CHRISTINA REXRODE,, AP BusinessWriter
NEW YORK (AP) — Jamie Dimon, the CEO of JPMorgan Chase, is known as much for his swagger as for his banking savvy. Friday, when his bank reported triumphant results for the third quarter, was no exception.
Speaking to reporters and later to analysts, he acknowledged being irritated by a report that his finance chief might switch jobs and quickly turned away a question about bonuses for himself and his employees.
When UBS analyst Brennan Hawken asked whether the bank would approach its conversations with the Federal Reserve differently after the surprise trading loss it revealed in the second quarter, Dimon’s answer was quick.
“Look, it’s obvious that we had a gap in the armor here. Like I said, an arrow went right through that gap,” the CEO said. “But other than that gap, we think we have pretty damn good controls.”

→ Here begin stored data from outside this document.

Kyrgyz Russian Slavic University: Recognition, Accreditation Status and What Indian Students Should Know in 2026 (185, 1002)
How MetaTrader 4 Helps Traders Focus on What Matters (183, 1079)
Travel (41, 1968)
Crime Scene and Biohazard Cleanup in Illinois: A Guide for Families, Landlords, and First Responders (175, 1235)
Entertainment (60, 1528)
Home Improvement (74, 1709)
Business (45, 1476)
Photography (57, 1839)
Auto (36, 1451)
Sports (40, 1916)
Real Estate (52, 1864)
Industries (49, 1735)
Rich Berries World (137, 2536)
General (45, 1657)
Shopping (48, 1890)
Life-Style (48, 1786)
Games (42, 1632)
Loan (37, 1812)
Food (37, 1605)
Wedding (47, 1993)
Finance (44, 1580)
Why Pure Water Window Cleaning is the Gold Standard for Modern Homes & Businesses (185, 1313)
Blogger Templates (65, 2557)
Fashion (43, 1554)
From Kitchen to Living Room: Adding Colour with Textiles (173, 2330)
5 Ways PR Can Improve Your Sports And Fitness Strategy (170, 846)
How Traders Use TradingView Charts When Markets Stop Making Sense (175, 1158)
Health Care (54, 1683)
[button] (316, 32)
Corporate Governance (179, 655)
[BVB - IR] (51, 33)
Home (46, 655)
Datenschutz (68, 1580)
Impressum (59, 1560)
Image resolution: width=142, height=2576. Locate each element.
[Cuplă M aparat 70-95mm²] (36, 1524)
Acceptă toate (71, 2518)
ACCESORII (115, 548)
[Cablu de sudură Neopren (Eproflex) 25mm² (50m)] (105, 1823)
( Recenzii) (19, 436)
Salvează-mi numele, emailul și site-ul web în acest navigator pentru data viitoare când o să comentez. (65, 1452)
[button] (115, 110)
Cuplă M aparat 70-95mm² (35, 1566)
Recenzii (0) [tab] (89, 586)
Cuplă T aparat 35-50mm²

Dimon, 56, has long been known as an outspoken leader. As public and government scrutiny of the banking industry has increased, some CEOs have tried to stay under the radar. But Dimon has been unafraid to criticize the government for new regulations that he sees as overwrought.
He has reason to be confident: JPMorgan Chase had a blockbuster third quarter, raking in a record $5.3 billion profit that far exceeded the expectations of Wall Street analysts.
The bank increased revenue, with a surge in mortgage refinancing, investment banking fees and credit card use. It also trimmed expenses and set aside less money for potential problem loans, a sign that the bank’s lending portfolio is healthier.
“We’ve got a great company,” Dimon said, citing “huge cash flows” and “huge capability.”
He was less enthusiastic when Hawken, the UBS analyst, asked about a report in The Wall Street Journal that Doug Braunstein might step down as chief financial officer.
“Obviously,” he said, “I find it hugely irritating that people yapped to the press like that.”